» **EXCERPT**:
---------------
When missiles fly, is Bitcoin digital gold or just another risk asset?

The crypto market's $66,000 support level crumbled Sunday as Iran reportedly escalated attacks across the Middle East, striking Saudi Arabia's critical oil infrastructure. While oil prices surged over 7%, Bitcoin fell from near $67,000 highs, challenging its narrative as a safe-haven asset during geopolitical turmoil.

Iran's Calculated Escalation

Open-source intelligence reports indicate Iran has expanded its offensive beyond initial targets, launching missile attacks on U.S. assets in Bahrain, Kuwait, and the UAE. The most significant strike allegedly hit Saudi Aramco's Ras Tanura refinery—a facility operated by the world's largest oil-producing company.

This marks a dramatic escalation since Saturday's preemptive U.S.-Israeli strikes on Iran's missile arsenal and nuclear facilities. Israel has continued airstrikes in Lebanon, targeting Iran's premier regional proxy, Hezbollah.

"Iran's strategy to date has been to raise the cost to the United States of sustaining the conflict by launching attacks on neighboring countries and attempting to disrupt the flow of oil and LNG through the Strait of Hormuz," explained Stephen Coltman, head of macro at 21Shares.

The Crypto Contradiction

Here's what's puzzling: Bitcoin is supposed to be "digital gold," yet it's trading more like a tech stock. Traditional safe havens like gold typically benefit from war-driven inflation and commodity price spikes. Wars historically widen fiscal deficits and drive investors toward store-of-value assets.
---------------
» **DATA SHOWN**:
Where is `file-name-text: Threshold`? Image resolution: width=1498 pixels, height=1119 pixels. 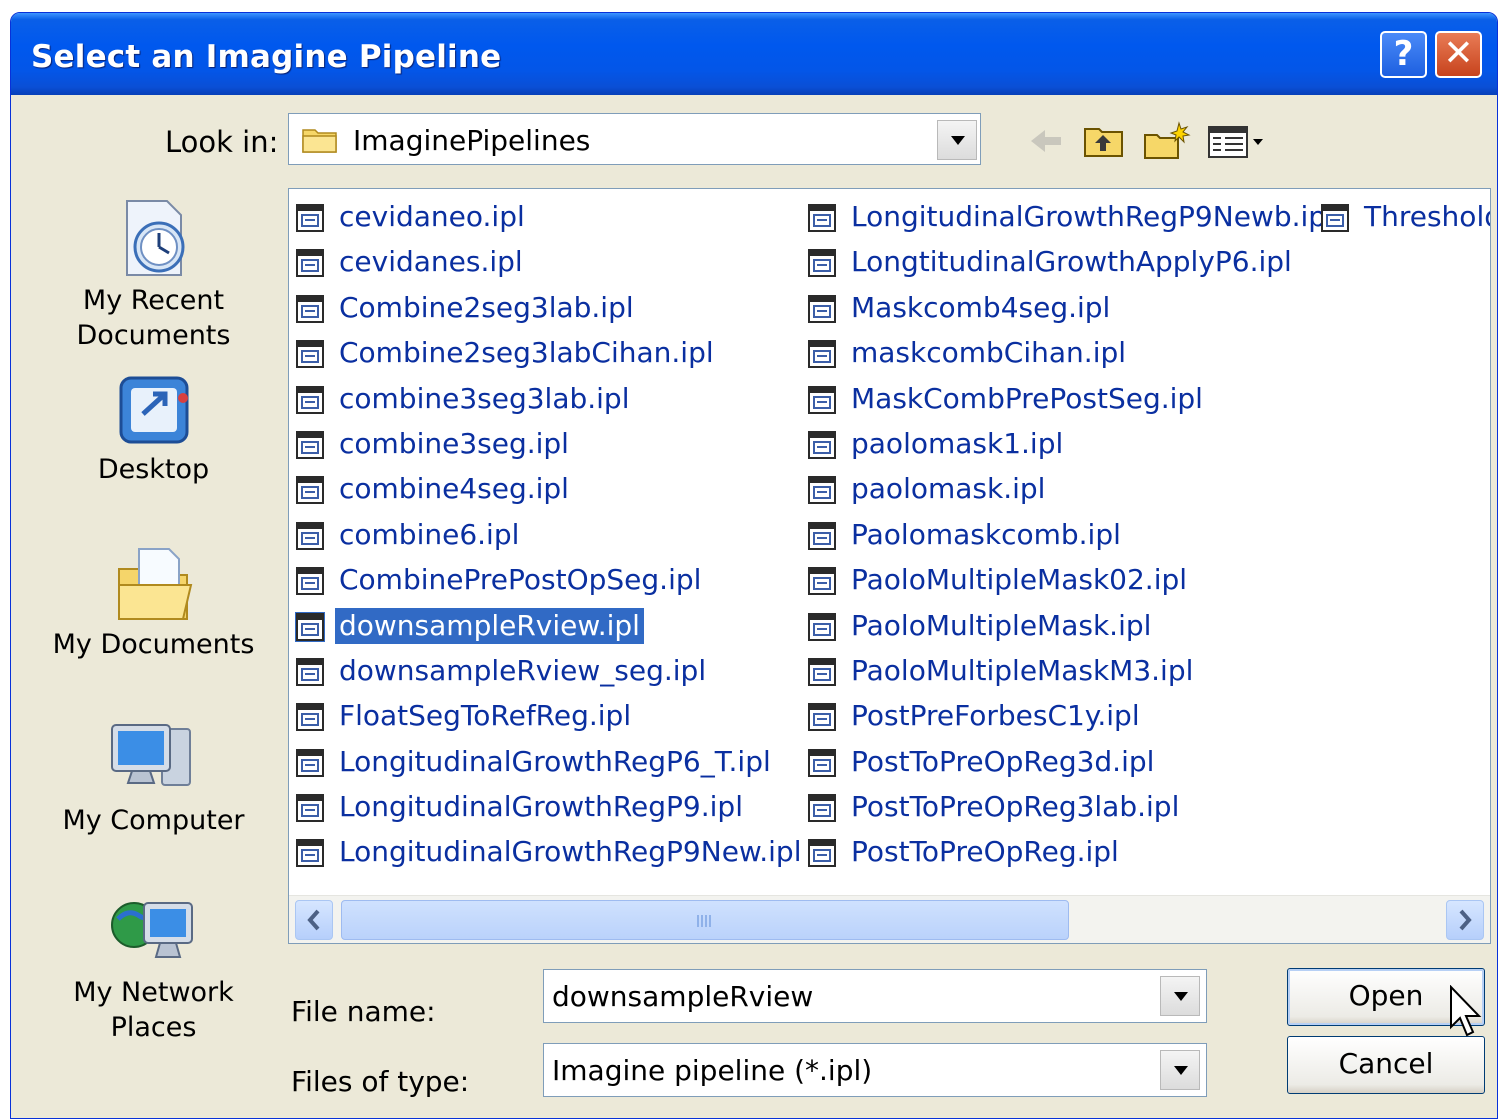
---------------
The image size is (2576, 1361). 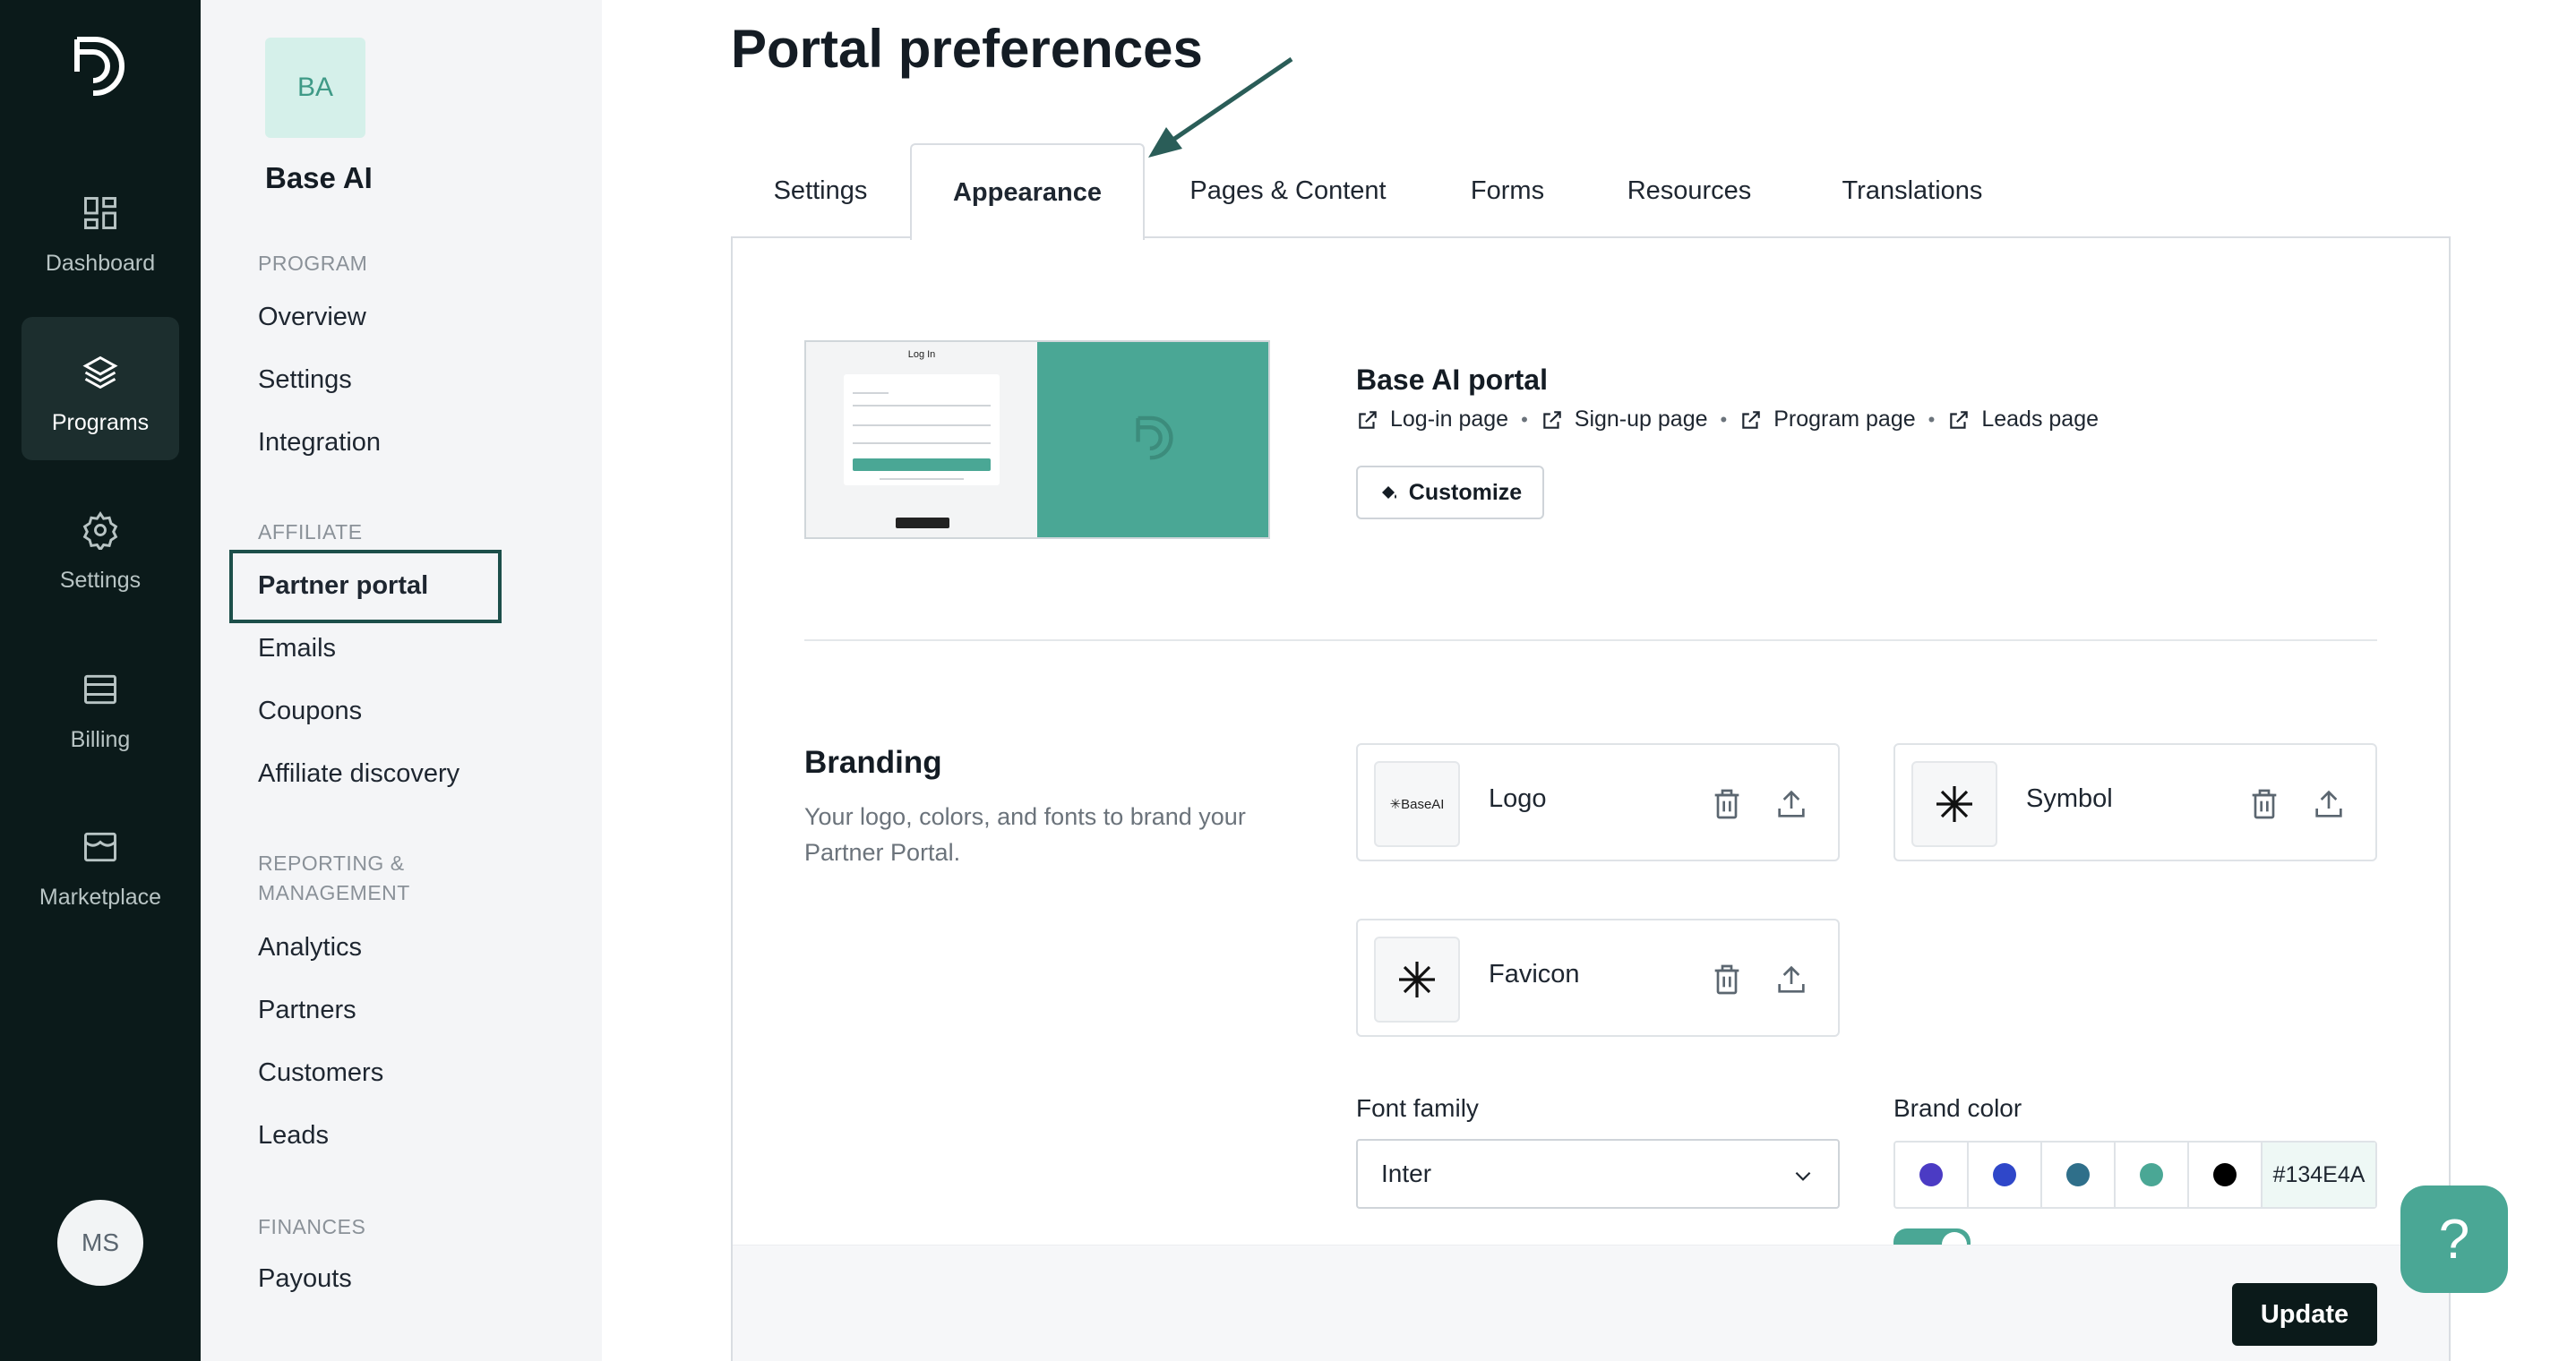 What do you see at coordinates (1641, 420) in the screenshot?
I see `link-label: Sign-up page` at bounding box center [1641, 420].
---------------
» **PROMPT 1**:
In the Bitcoin article, list the countries where Iran reportedly launched missile attacks on U.S. assets.
» **PROMPT 2**:
Print the stretch of the Bitcoin article from "The crypto market's" through "regional proxy, Hezbollah.".
None of the data is needed.

» **WRITTEN SOLUTION 1**:
Bahrain, Kuwait, and the UAE.

» **WRITTEN SOLUTION 2**:
The crypto market's $66,000 support level crumbled Sunday as Iran reportedly escalated attacks across the Middle East, striking Saudi Arabia's critical oil infrastructure. While oil prices surged over 7%, Bitcoin fell from near $67,000 highs, challenging its narrative as a safe-haven asset during geopolitical turmoil.

Iran's Calculated Escalation

Open-source intelligence reports indicate Iran has expanded its offensive beyond initial targets, launching missile attacks on U.S. assets in Bahrain, Kuwait, and the UAE. The most significant strike allegedly hit Saudi Aramco's Ras Tanura refinery—a facility operated by the world's largest oil-producing company.

This marks a dramatic escalation since Saturday's preemptive U.S.-Israeli strikes on Iran's missile arsenal and nuclear facilities. Israel has continued airstrikes in Lebanon, targeting Iran's premier regional proxy, Hezbollah.